Assignment 1

CS 540 High Performance Computing
Instructor: Jeremy Johnson
Due date: (Sat. Oct. 24 by 11:59pm)

In this assignment you will empirically explore the performance of matrix multiplication. You will start with the code from Numeric Recipes (included here), explore several variants, and finally compare against high quality code from ATLAS or Intel's MKL library .

Numerical Recipes

Here is the code from Numeric Recipes (along with a modified version which uses block matrix multiplication.

Assignment Tasks

  1. Determine the architectural features of your computing platform (clock speed, machine type, amount of memory, cache parameters, number of functional units, pipeline information). You can gather this information using programs that use the CPUID instruction such as PAPI_mem_info, microbenchmark programs such as the cache program discussed in lecture 4 (in this regard also see MOB, Calibrator, lmbench), You should confirm as much of the data as possible using an architecture manual.
  2. Carefully time and plot the running time for the Numeric recipes matrix multiplication routine discussed in class. Present the data in terms of MFLOPS. Make sure to provide relevent compiler information (type, version, flags). Compare optimized and unoptimized versions. Also measure instructions and L1 data cache misses, and other interesting metrics available through PAPI). Plot the normalized data (i.e. divided by the number operations as in MFLOPS) and compare to peak MFLOPS obtainable on your machine.
  3. Experiment with the different loop orders (i.e. ijk, jik, ikj, jik, kij, kji) and the blocked version. You should measure and plot time, instructions, and other interesting metrics available through PAPI, comparing them to the data in part 2.
  4. Install ATLAS or MKL on your computing platform and perform the same timings/measurements as you did for numeric recipes and compare. [For extra credit install both and compare]
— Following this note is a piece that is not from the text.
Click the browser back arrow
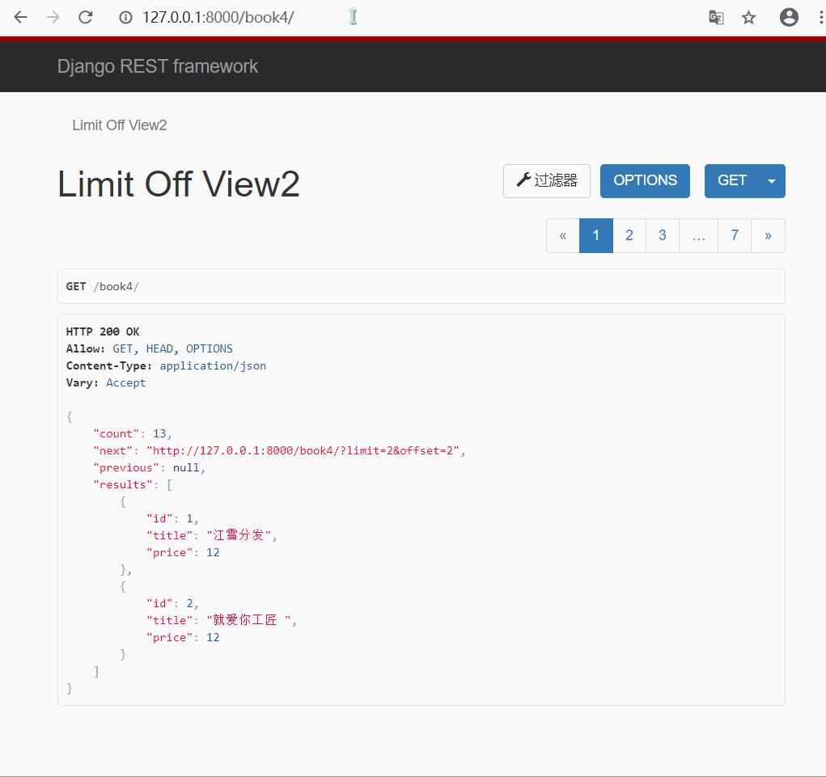Image resolution: width=826 pixels, height=777 pixels. [x=21, y=17]
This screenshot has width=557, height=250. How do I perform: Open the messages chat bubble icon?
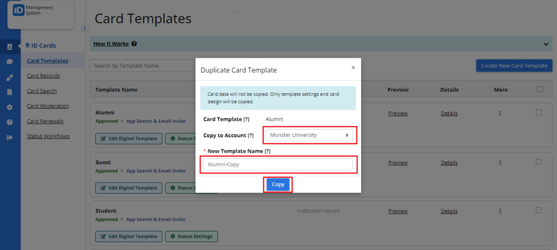click(10, 61)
You should prepare a summary report of your experiments and performance data. Make sure all relevent (e.g. compiler version and flags, machine type (memory, clock speed, cache info) information for each set of data is provided. Make sure all plots are labeled and easy to read. Raw data and all source files (along with compilation instructions - i.e. a makefile) should be provided. Make sure that any code that is timed is correct.
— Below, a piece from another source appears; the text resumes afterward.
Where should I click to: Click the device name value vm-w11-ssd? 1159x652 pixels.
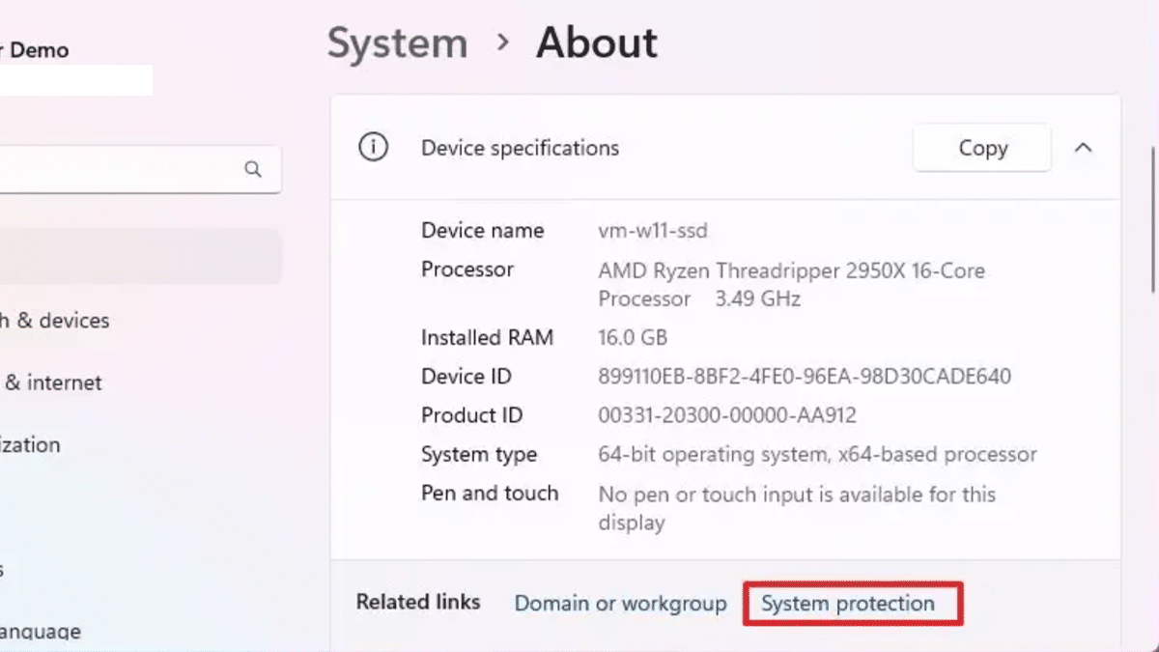click(x=653, y=231)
The report should be concise and easy to read. It should be organized as follows: 1) Introduction to what was done, 2) summary of the main results you learned, 3) Description of computing platform, 4) Summary of experiments performed, tests for correctness, and data collected including plots. Include key observations for the plots summarize what is shown. Indicate source files for code timed along with timing programs, how to run the experiments and files where the data is available. 5) Conclusion. Submit the report as a pdf file.
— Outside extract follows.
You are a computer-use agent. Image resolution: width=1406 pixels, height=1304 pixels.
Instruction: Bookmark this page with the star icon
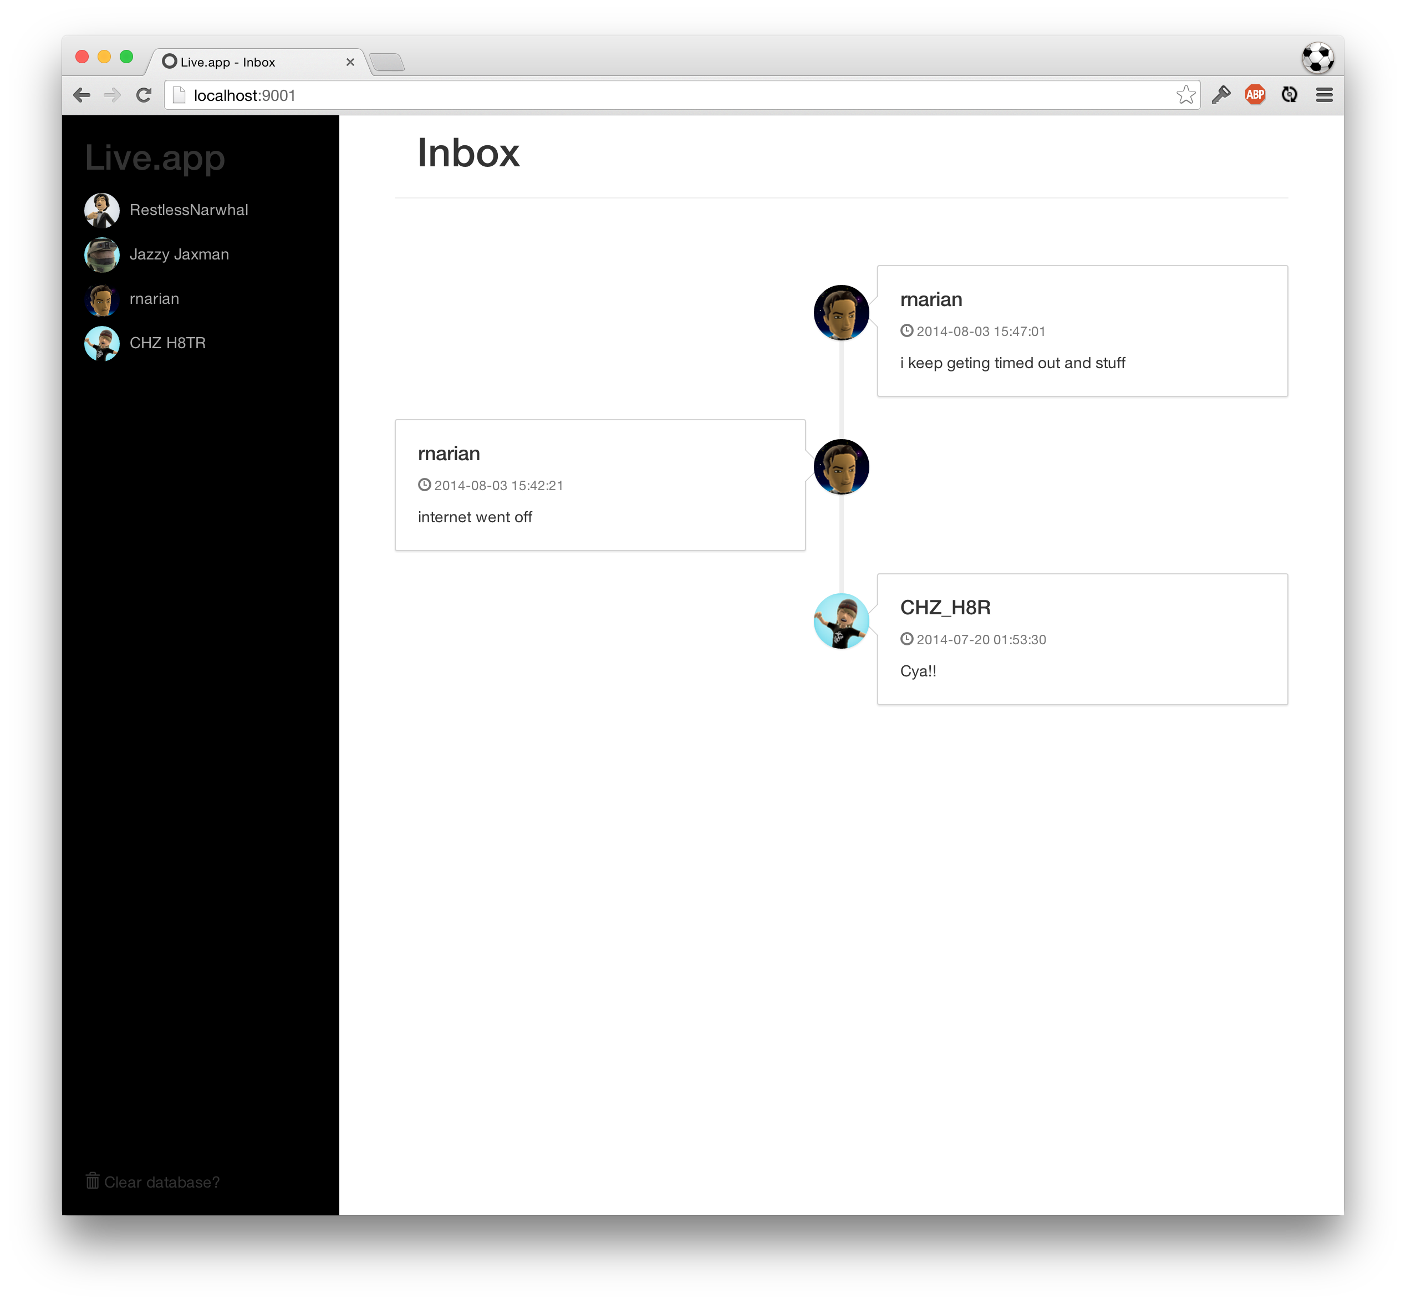click(x=1185, y=95)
Students should submit their solution electronically using BbVista. Submit a gzipped tar file, called A1.tar.gz (the tar file should contain a directory called A1 which contains the files). The tar file should contain source code, instructions how to run your programs, sample input and output files, and a README file. The README file should describe all files that are included, contain instructions how to build and use the code, and outline how the code works.